You keep your identity a secret, shared only with your heart; it’s not safe to share it with anyone else. Your family might disown you. Your friends might shun you. You might lose your job.

It can’t possibly be wrong to be the way you are, but everywhere you turn in society you’re told that yes, indeed, there is something deeply wrong with you. And the fact that you have a crush on that guy in your History class just makes your heart ache.

When walking to class, a photocopied poster with the word “gays” on it catches your eye. You circle around and walk by again, making sure no one sees you. Does this poster condemn you?

On your second pass, you catch three words: Gays for Equality.

Your heart thumps in your chest. You wait until the corridor is completely clear to go and read the poster.

It’s a student club. Learning of the club is shocking enough, but knowing you’re not the only gay person on campus floors you. There are enough gay people to form a club, to meet so openly and brazenly on campus. You note the group details and then hurry off before anyone catches you looking at the poster.

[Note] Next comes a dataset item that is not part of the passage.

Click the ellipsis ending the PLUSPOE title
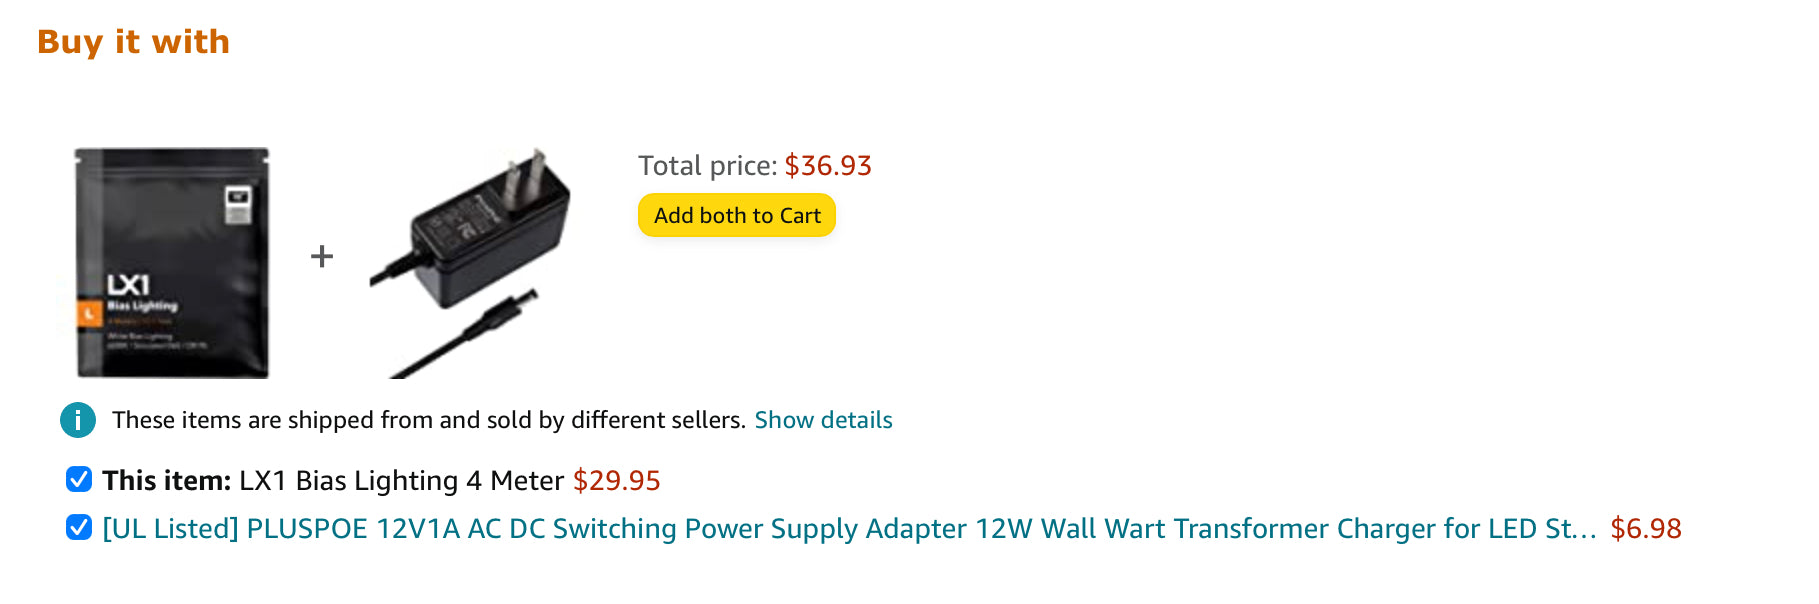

When that day finally comes, you nervously head to the meeting, expecting it to be tucked away in some discreet corner, clouded in stigma and shame. To your complete surprise, the doors are thrown wide open, the windows are large, the space is brightly lit, and it’s full of people.

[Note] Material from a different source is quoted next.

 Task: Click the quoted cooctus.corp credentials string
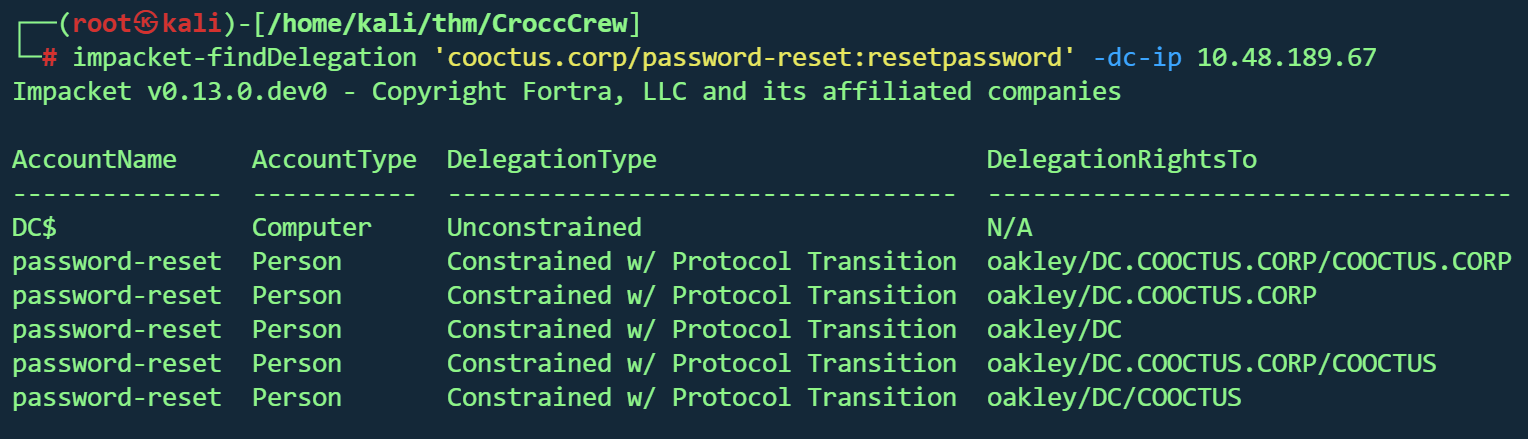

People just like you. Your community. Your new friends and family.

Welcome to the start of what would eventually become Rainbow Resource Centre.

Founded in 1973 by Phil Graham, Gays for Equality quickly established a phone line to provide peer support and information on upcoming events and gatherings, giving gay and lesbian people a desperately-needed way to connect with others like them and start to shake off that sense of isolation and shame. Soon, the group was doing community research, bringing in guest speakers for public events, and laying the groundwork of activism and support that would define the organization for decades to come.

2023 is the fiftieth anniversary of Rainbow Resource Centre, from our bold beginnings as a student-led group at the University of Manitoba, to where we are now, the longest-continually-running 2SLGBTQ+ centre in Canada and a recognized leader in the work we do. Over the course of 2023, we’ll be sharing highlights from each decade of Rainbow’s ongoing life, so we hope you’ll keep an eye out for these historical posts and celebrate our history with us.

Fifty years seems like a long time, but it’s really just the beginning.